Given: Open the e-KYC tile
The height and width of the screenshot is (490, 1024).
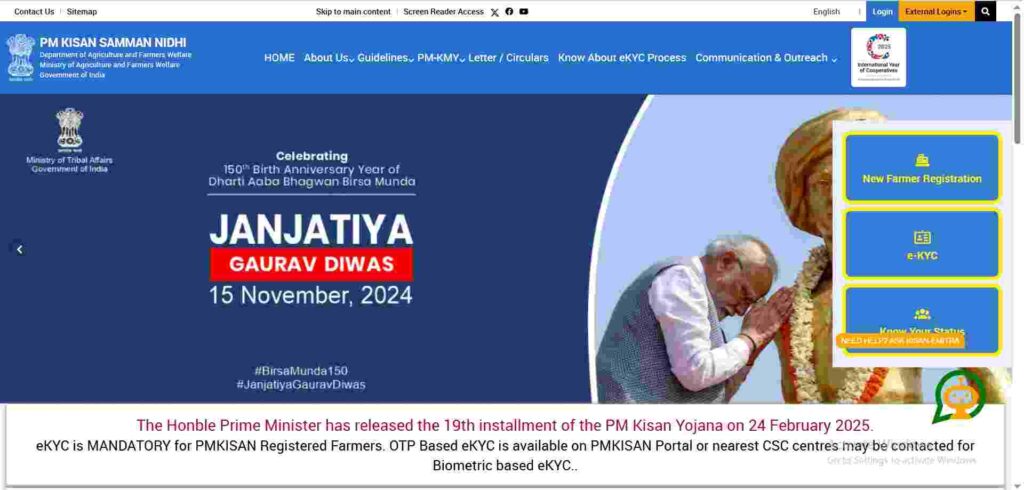Looking at the screenshot, I should pyautogui.click(x=921, y=244).
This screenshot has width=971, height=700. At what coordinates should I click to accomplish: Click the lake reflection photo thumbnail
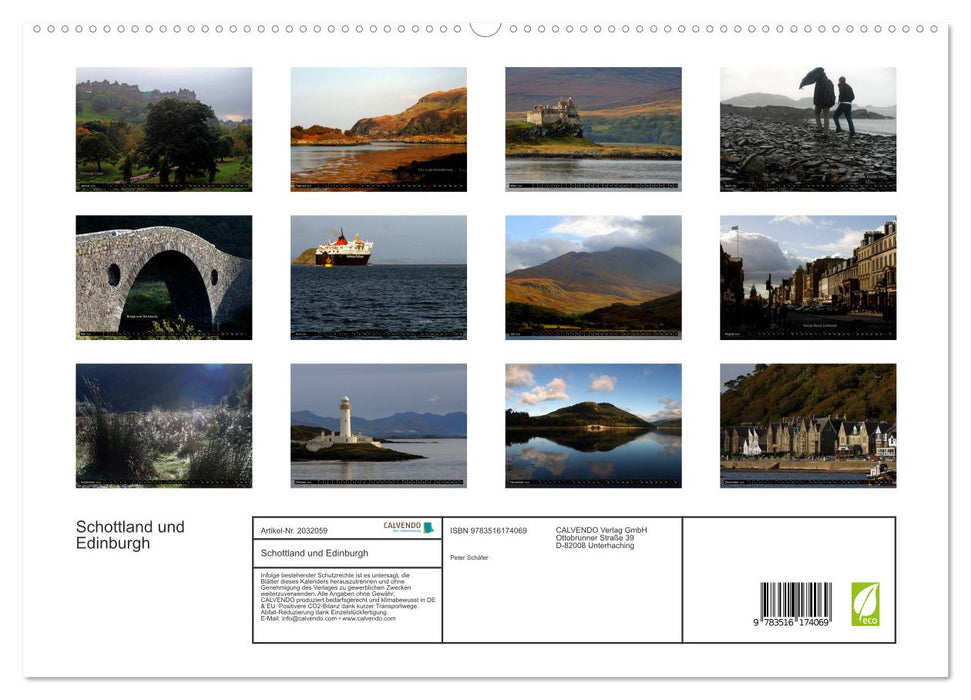click(592, 425)
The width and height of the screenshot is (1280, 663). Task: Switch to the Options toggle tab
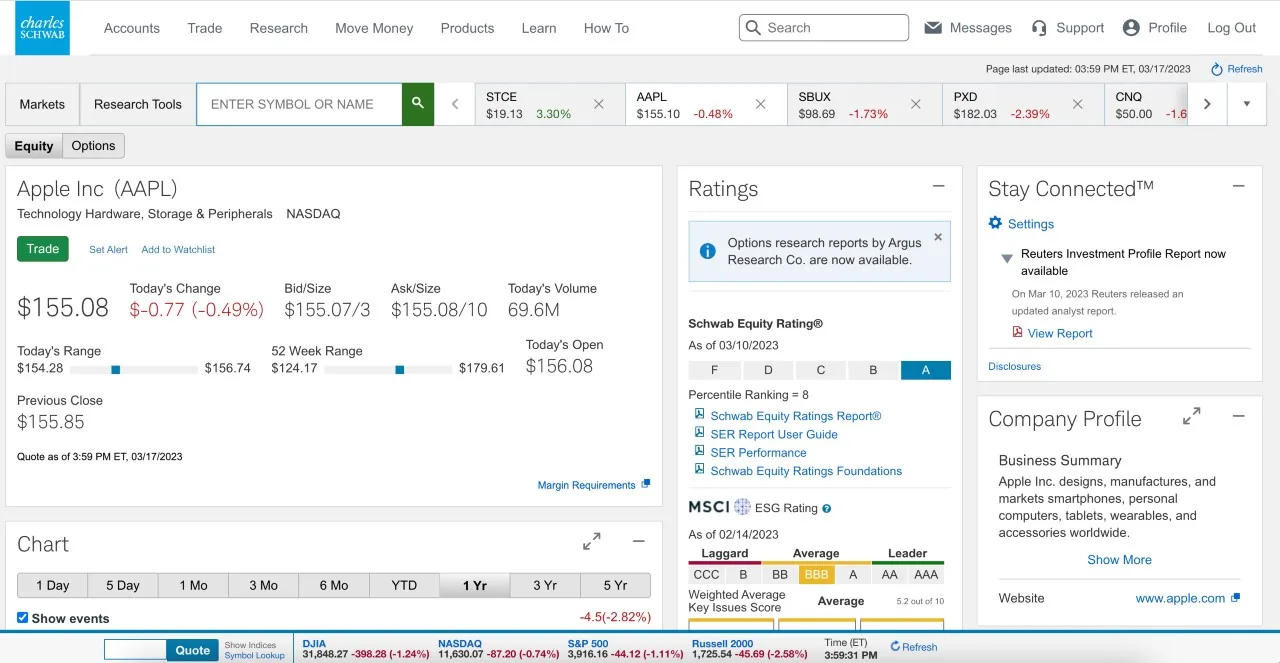(94, 146)
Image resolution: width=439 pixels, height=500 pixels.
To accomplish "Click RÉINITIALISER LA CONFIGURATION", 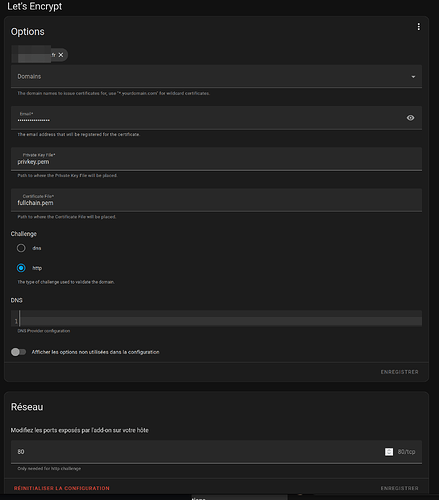I will click(62, 488).
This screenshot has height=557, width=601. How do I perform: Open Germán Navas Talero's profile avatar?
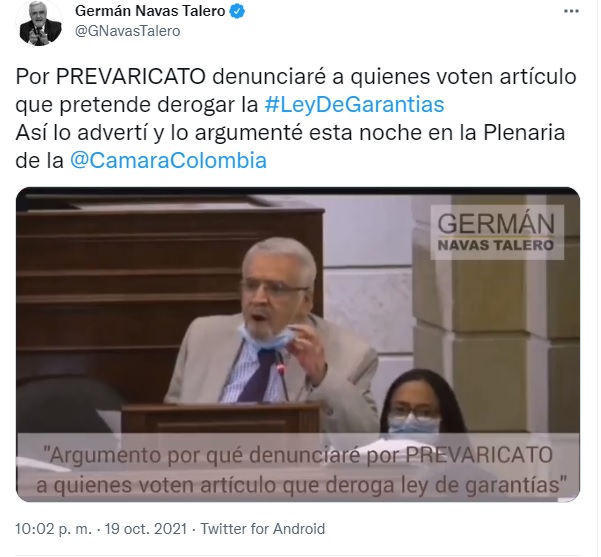click(x=40, y=24)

= = = =

With the pictures omitted, print the lines above exactly, beginning at the line with "This screenshot has width=971, height=700." and going on through the line with "Image resolution: width=439".

■ Task answer:
This screenshot has width=971, height=700. At what coordinates should I click to accomplish: Click the lake reflection photo thumbnail
click(592, 425)
The width and height of the screenshot is (1280, 663). Task: Switch to the Options toggle tab
(94, 146)
Image resolution: width=439 pixels, height=500 pixels.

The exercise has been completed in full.